▶ Available data:
=-=-=-=-=

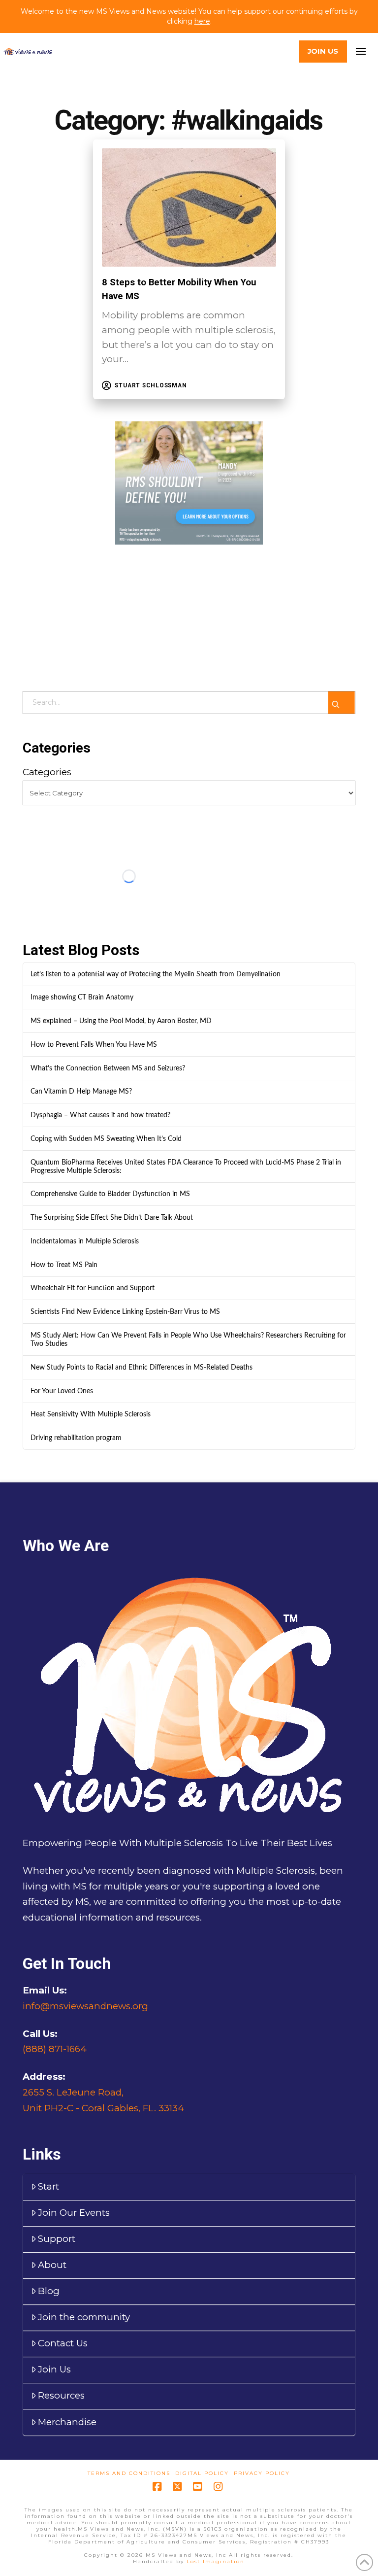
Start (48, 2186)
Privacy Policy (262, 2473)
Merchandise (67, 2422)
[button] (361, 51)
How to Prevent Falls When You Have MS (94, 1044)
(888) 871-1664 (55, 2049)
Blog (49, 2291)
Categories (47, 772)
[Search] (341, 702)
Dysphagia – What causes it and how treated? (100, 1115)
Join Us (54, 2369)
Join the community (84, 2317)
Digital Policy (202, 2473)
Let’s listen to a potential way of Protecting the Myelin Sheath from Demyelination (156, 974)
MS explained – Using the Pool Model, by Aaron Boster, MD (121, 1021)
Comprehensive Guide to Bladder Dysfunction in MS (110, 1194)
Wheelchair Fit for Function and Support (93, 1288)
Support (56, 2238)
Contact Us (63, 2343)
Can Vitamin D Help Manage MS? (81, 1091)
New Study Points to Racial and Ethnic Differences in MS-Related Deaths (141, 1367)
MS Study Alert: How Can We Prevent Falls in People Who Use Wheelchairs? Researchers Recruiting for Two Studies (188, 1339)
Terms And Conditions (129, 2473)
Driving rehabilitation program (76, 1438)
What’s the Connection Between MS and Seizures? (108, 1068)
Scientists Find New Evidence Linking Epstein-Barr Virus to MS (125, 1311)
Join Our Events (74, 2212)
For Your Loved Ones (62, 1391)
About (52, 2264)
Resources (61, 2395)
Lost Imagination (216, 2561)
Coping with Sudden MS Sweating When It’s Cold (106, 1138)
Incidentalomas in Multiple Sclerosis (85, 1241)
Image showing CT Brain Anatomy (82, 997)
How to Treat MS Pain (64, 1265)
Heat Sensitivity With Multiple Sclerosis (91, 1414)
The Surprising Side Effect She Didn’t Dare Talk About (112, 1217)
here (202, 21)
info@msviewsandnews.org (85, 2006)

=-=-=-=-=

▶ Aim of the exercise:
Every line of the material must be returned exactly; leave the images out.

▶ Task output:
Start (48, 2186)
Privacy Policy (262, 2473)
Merchandise (67, 2422)
[button] (361, 51)
How to Prevent Falls When You Have MS (94, 1044)
(888) 871-1664 (55, 2049)
Blog (49, 2291)
Categories (47, 772)
[Search] (341, 702)
Dysphagia – What causes it and how treated? (100, 1115)
Join Us (54, 2369)
Join the community (84, 2317)
Digital Policy (202, 2473)
Let’s listen to a potential way of Protecting the Myelin Sheath from Demyelination (156, 974)
MS explained – Using the Pool Model, by Aaron Boster, MD (121, 1021)
Comprehensive Guide to Bladder Dysfunction in MS (110, 1194)
Wheelchair Fit for Function and Support (93, 1288)
Support (56, 2238)
Contact Us (63, 2343)
Can Vitamin D Help Manage MS? (81, 1091)
New Study Points to Racial and Ethnic Differences in MS-Related Deaths (141, 1367)
MS Study Alert: How Can We Prevent Falls in People Who Use Wheelchairs? Researchers Recruiting for Two Studies (188, 1339)
Terms And Conditions (129, 2473)
Driving rehabilitation program (76, 1438)
What’s the Connection Between MS and Seizures? (108, 1068)
Scientists Find New Evidence Linking Epstein-Barr Virus to MS (125, 1311)
Join Our Events (74, 2212)
For Your Loved Ones (62, 1391)
About (52, 2264)
Resources (61, 2395)
Lost Imagination (216, 2561)
Coping with Sudden MS Sweating When It’s Cold (106, 1138)
Incidentalomas in Multiple Sclerosis (85, 1241)
Image showing CT Brain Anatomy (82, 997)
How to Treat MS Pain (64, 1265)
Heat Sensitivity With Multiple Sclerosis (91, 1414)
The Surprising Side Effect She Didn’t Dare Talk About (112, 1217)
here (202, 21)
info@msviewsandnews.org (85, 2006)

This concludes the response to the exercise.